Being practical and logical is important. But it is not always the answer.
While reading Brave Learner by Julie Bogart last summer, I was struck in the heart by an analogy she gave.
She was discussing how to encourage ideas, creativity, and learning in children.
She said when they come to you with an idea, it is like a burning flame.
You can either be the wind that fans that flame and helps it grow, or the bucket of water that douses and extinguishes the flame.
This idea really challenged me. I realized how many times I had been the bucket of water on my kids’ ideas.
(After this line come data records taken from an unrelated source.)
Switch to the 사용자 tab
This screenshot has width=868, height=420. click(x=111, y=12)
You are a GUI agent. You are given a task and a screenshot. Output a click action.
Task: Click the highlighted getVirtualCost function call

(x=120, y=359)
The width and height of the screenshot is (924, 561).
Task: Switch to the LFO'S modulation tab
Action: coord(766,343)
Many times I had logical excuses for extinguishing their ideas. But this analogy made me realize I could improve.
So I resolved to be more of the wind for them.
Last month my son read a biography on Jim Henson and was enamored with the idea of puppet making.
We checked out puppet making books, gathered old clothes for fabric, and a couple weeks ago finally found time to make puppets.
It was so fun to close the loop on his idea and teach him to follow through. I also got to show him my support.
For my daughter, I got to be the wind in a different way.
I found crayon marks on our kitchen table and gently said, ”Oops! You missed the paper!” I cleaned off the crayon and noticed her sad expression.
She said, ”I didn’t miss, Mommy. I want to draw on the table. It is bigger than paper.”
I thought for a moment and verified that my magic eraser sponge could remove all crayon.
“Yes, sweetie. You can draw on the table with crayons. At the end of the day I will wipe it clean so you have a fresh canvas each morning.”
She was completely shocked and thrilled. She was braced for the bucket of water and instead got the wind.
She now had a safe place for her ideas.
And she made the most beautiful murals on our table.
It is not always easy to be the wind. Sometimes as parents we have to be the voice of reason.
But these two experiences with my kids taught me the joys of being the wind.
I look forward to being the wind for not only my kids, but for my spouse, myself, and others.